Whereas activities of P-gp and BCRP were not influenced by myrcludex B, OATP1B1 and OATP1B3 were specifically inhibited with a 50% inhibitory concentration (IC) of 0.5 and 8.7 µM, respectively. Myrcludex B weakly inhibited all CYPs tested at concentrations ≥10 µM except CYP2D6, which was not inhibited at concentrations up to 2 µM. Myrcludex B had no influence on mRNA expression of CYP1A1, CYP3A4, UGT1A3, ABCB1, ABCC2 and ABCG2, and on PXR activity.
Our in vitro study suggests that myrcludex B is not at major risk of acting as a perpetrator drug. A potential inhibition of the uptake transporters OATP1B1 and OATP1B3 and a previous clinical finding of potential CYP3A inhibition, requires further evaluation and should be carefully addressed in future trials.
Myrcludex B是用于慢性乙型肝炎或B/D型感染患者的一流病毒进入抑制剂。在患者中,它将与治疗该疾病或合并症所需的药物联合使用。我们旨在通过在体外表征Myrcludex B对相关药物转运和代谢酶的影响来确定药物相互作用的风险。

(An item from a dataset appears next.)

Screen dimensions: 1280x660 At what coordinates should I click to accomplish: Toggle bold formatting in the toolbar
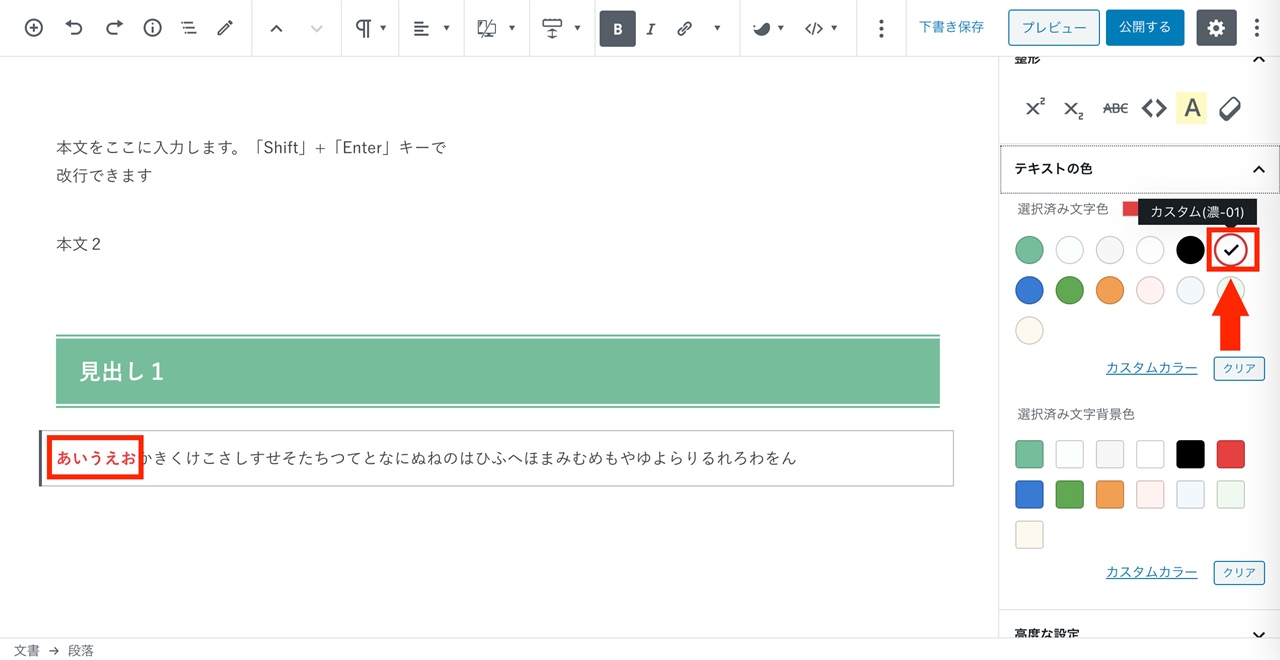coord(617,29)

使用荧光底物在过表达相应转运蛋白的细胞中测量对P-糖蛋白(P-gp;ABCB1)、乳腺癌耐药蛋白(BCRP/ABCG2)以及有机阴离子转运多肽1B1和1B3(OATP1B1/SLCO1B1和OATP1B3/SLCO1B3)的抑制作用。使用市售试剂盒评估细胞色素P450酶(CYPs)的抑制作用。通过定量实时PCR在处理4天后的LS180细胞中测量药物转运和代谢酶的mRNA诱导。使用报告基因测定评估孕烷X受体(PXR)的激活。
虽然P-gp和BCRP的活性不受Myrcludex B的影响,但OATP1B1和OATP1B3分别被特异性抑制,50%抑制浓度(IC)分别为0.5和8.7μM。Myrcludex B在浓度≥10μM时对所有测试的CYPs有微弱抑制作用,但对CYP2D6除外,其在浓度高达2μM时未被抑制。Myrcludex B对CYP1A1、CYP3A4、UGT1A3、ABCB1、ABCC2和ABCG2的mRNA表达以及PXR活性没有影响。
我们的体外研究表明,Myrcludex B作为肇事药物的风险不大。对摄取转运蛋白OATP1B1和OATP1B3的潜在抑制以及先前关于潜在CYP3A抑制的临床发现,需要进一步评估,并且在未来试验中应谨慎处理。